◆ TEXTO PARA LEITURA ◆
Uma das crônicas afirma que Santo Efrém prolongou sua viagem e visitou o Egito, onde permaneceu vários anos, mas tal afirmação não é apoiada por nenhuma autoridade e não concorda com os dados cronológicos amplamente reconhecidos de sua vida. A última vez que participou nos assuntos públicos foi no inverno, entre os anos de 372 e 373, pouco antes da sua morte.
Havia fome em toda a região e Santo Efrém ficou profundamente triste com o sofrimento dos pobres. Os ricos da cidade recusavam-se a abrir os seus celeiros e bolsas, porque consideravam que não se podia confiar em ninguém para fazer uma distribuição justa de alimentos e esmolas; então o santo ofereceu seus serviços e eles foram aceitos.
Para satisfação de todos, administrou consideráveis quantias de dinheiro e suprimentos que lhe foram confiados, além de organizar um eficaz serviço de socorro que incluiu o fornecimento de 300 macas para transporte de enfermos. Nas palavras de um de seus biógrafos mais antigos, “Deus lhe deu a oportunidade de ganhar uma coroa no final de sua existência”. Evidentemente, ele esgotou suas energias nessas tarefas, pois, terminada sua missão em Edessa, retornou à sua caverna e viveu apenas mais trinta dias.
As “Crônicas” de Edessa e as mais altas autoridades no assunto indicam o ano 373 como o ano de sua morte, mas alguns autores afirmam que viveu até 378 ou 379.

◆ DADOS FORNECIDOS ◆

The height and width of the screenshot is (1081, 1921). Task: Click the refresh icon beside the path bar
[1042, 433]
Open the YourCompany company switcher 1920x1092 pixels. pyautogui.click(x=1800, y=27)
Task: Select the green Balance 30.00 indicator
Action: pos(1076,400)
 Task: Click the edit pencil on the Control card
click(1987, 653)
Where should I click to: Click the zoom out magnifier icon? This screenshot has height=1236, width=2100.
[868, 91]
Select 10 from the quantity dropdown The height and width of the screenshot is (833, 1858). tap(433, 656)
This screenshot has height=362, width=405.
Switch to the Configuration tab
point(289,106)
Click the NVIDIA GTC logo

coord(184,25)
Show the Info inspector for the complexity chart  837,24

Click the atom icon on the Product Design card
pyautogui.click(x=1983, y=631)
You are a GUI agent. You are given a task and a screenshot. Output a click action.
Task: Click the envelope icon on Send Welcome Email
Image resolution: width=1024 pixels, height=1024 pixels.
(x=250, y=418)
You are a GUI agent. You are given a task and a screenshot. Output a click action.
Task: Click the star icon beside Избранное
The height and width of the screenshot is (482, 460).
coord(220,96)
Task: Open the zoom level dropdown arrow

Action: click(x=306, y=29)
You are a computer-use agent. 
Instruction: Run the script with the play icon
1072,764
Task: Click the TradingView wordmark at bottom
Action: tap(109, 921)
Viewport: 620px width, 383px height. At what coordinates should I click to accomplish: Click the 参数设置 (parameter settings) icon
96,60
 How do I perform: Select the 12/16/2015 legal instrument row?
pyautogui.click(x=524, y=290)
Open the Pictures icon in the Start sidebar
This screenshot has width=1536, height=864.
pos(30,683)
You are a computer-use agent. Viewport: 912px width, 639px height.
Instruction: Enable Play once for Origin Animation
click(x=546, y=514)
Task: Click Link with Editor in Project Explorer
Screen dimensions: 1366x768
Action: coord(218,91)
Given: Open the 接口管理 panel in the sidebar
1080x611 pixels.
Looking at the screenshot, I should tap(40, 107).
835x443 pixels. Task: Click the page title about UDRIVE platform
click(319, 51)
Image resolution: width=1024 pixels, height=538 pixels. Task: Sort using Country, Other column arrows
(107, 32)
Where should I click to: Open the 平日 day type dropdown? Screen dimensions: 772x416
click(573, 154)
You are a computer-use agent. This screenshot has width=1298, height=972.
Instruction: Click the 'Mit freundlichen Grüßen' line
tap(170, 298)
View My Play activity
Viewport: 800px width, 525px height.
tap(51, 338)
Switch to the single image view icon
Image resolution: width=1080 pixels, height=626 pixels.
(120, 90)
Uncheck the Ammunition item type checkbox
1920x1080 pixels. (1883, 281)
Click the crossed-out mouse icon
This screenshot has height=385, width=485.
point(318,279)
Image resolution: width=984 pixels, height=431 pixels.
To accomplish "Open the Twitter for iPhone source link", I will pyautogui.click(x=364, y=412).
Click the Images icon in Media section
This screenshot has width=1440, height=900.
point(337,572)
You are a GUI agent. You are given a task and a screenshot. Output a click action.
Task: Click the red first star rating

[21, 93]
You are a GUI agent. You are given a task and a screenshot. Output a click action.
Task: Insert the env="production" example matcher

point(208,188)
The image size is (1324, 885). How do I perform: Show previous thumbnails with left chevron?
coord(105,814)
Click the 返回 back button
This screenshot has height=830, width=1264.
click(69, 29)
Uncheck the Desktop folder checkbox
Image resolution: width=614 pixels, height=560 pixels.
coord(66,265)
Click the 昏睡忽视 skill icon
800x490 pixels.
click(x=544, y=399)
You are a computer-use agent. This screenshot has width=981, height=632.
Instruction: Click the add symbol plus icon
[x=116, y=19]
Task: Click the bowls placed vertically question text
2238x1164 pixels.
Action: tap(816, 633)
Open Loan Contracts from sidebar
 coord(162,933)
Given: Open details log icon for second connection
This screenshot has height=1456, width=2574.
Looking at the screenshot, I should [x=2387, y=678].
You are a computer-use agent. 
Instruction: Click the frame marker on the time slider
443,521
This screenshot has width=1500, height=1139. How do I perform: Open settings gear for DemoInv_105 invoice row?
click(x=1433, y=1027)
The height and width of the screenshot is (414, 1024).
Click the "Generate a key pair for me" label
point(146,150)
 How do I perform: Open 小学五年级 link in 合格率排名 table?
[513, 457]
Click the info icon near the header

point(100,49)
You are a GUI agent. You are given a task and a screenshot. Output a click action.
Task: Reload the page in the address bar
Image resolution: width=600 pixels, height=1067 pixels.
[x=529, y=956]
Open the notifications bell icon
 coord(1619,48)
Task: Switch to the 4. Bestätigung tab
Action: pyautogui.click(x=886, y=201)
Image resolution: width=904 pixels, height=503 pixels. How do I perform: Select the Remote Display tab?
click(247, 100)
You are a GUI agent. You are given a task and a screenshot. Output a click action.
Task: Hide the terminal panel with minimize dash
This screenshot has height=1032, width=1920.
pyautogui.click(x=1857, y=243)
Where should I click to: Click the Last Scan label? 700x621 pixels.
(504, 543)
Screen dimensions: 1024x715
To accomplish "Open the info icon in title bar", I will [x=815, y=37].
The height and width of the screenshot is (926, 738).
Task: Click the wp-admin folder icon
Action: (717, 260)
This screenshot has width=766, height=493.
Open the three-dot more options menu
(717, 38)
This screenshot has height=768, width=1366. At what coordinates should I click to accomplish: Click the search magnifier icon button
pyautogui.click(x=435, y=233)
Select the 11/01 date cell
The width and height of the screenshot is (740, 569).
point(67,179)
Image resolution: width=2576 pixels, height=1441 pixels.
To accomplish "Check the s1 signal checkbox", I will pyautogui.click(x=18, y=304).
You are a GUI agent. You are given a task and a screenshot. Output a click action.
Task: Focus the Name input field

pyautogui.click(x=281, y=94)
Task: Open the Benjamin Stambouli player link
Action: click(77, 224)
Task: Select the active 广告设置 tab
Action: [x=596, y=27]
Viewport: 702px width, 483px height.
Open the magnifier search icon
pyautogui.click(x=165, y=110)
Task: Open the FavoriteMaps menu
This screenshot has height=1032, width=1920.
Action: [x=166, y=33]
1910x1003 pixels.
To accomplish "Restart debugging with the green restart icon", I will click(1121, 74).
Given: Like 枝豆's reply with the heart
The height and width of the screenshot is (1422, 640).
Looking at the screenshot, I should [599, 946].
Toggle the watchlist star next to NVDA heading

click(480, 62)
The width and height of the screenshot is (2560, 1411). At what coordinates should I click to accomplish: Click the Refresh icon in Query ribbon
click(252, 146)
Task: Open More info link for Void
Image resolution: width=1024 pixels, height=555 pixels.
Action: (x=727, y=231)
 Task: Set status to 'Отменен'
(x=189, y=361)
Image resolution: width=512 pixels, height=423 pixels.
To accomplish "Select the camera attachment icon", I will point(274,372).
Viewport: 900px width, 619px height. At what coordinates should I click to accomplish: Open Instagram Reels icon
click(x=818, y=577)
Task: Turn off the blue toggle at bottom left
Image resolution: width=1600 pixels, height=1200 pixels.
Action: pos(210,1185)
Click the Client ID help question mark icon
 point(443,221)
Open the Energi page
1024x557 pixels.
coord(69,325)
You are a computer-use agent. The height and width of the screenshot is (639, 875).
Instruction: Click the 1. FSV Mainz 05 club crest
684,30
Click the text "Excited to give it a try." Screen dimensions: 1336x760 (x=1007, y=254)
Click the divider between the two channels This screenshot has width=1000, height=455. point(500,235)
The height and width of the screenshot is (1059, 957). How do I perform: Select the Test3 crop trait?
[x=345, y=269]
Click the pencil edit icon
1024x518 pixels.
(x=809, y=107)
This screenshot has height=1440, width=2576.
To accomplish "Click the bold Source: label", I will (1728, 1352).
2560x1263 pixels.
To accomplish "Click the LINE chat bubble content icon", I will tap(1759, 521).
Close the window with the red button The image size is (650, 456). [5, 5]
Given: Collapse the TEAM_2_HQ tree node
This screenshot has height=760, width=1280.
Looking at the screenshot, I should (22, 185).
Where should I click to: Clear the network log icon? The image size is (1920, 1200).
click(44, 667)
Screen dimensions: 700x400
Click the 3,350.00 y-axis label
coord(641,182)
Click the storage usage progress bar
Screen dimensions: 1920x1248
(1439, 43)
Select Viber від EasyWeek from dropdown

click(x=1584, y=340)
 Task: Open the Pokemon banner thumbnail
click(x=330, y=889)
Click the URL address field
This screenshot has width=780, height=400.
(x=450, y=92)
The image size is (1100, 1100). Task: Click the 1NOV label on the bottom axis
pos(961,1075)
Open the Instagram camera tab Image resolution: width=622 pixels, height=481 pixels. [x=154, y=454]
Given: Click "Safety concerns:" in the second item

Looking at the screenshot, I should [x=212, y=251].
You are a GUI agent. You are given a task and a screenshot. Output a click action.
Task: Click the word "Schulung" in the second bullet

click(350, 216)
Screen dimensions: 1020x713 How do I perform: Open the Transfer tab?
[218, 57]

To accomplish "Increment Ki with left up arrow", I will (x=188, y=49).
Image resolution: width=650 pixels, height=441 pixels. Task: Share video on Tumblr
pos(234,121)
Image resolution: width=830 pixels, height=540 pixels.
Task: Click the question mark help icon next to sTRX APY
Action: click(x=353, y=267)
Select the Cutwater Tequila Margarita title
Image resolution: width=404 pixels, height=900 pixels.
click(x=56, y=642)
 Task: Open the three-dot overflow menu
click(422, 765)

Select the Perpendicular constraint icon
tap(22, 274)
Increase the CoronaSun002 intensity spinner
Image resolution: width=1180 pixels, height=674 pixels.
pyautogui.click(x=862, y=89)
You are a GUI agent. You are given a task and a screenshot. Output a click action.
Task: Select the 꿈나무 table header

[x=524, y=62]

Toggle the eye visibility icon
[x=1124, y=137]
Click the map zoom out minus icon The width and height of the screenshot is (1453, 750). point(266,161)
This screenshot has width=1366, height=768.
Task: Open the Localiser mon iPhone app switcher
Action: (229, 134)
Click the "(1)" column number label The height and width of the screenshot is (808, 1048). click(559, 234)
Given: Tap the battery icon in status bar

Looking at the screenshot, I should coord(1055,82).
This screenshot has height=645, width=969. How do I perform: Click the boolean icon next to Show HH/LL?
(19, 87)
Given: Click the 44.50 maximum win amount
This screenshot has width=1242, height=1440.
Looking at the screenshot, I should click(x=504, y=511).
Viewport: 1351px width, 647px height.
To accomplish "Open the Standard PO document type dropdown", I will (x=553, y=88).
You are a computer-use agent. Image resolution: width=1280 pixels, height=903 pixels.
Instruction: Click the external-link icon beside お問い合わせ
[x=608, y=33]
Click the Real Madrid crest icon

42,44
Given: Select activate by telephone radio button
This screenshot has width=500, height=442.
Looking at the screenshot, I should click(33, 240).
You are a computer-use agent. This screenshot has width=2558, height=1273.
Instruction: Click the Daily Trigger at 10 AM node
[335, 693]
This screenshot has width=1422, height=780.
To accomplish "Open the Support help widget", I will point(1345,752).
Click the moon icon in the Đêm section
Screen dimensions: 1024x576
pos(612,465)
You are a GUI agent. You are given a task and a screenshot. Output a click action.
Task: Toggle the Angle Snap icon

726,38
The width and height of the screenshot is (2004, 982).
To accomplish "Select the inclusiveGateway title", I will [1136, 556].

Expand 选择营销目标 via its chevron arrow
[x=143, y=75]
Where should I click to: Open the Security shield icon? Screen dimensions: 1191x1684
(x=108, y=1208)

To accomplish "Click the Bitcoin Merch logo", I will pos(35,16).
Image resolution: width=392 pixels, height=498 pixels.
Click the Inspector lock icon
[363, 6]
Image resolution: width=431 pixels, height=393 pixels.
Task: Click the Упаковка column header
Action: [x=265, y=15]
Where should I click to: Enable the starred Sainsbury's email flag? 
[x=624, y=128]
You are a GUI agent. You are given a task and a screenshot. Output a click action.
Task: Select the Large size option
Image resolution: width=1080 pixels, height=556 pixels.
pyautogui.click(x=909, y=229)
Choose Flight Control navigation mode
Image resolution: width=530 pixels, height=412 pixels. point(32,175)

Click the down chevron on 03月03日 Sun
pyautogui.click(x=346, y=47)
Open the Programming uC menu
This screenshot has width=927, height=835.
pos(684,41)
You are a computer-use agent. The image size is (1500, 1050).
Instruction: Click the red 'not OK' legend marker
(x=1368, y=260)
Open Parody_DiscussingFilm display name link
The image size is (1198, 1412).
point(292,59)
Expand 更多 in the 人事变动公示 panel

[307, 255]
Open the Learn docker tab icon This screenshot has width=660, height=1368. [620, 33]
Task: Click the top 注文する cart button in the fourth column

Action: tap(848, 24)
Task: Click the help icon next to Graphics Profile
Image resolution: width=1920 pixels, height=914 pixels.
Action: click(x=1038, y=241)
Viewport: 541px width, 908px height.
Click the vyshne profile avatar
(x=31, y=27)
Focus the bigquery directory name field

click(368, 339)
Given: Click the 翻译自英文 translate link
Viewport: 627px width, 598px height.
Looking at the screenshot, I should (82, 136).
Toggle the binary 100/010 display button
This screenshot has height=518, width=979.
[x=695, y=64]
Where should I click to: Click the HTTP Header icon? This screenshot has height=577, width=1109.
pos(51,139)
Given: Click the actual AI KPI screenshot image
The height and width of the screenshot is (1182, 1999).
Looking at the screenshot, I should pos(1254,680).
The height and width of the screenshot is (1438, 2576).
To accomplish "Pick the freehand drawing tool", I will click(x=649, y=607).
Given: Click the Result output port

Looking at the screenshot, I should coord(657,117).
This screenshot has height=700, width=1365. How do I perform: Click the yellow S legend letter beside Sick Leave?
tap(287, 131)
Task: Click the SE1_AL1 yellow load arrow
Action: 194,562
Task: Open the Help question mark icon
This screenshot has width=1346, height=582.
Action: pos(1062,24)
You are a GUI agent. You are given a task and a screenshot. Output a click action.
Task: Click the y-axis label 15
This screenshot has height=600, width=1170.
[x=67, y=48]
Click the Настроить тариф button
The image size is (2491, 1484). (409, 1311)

◆ INSTRUÇÕES DE TRABALHO ◆
- a) De acordo com o texto sobre Santo Efrém, quantos dias ele viveu depois de voltar à sua caverna?
- b) Dê continuidade ao texto sobre Santo Efrém a partir da última frase apresentada.
Os itens não são usados nesta atividade.

◆ RESPOSTAS ◆
- a) Ele viveu apenas mais trinta dias.

- b)
Santo Efrém foi um escritor prolífico. Entre suas obras que chegaram até nós, algumas estão escritas no original sírio e outras são traduções para o grego, o latim e o armênio. Podem ser agrupadas como obras de exegese, polêmica, doutrina e poesia, mas todas, com exceção dos comentários, são em verso.
Sozomeno afirma que Santo Efrém escreveu trinta mil versos. Seus poemas mais interessantes são os “Hinos Nisibianos” (carmina Nisibena), dos quais sobrevivem setenta e dois de um total de setenta e sete, bem como as canções das estações, que ainda são cantadas nas igrejas sírias. Seus comentários cobrem todo o Antigo Testamento e muitas partes do Novo.
Quanto aos Evangelhos, utilizou apenas a única versão que circulava naquela época na Síria, a chamada Diatessaron, que atualmente só existe na sua tradução para o armênio, apesar de, recentemente, terem sido descobertos na Mesopotâmia, alguns antigos fragmentos escritos em grego.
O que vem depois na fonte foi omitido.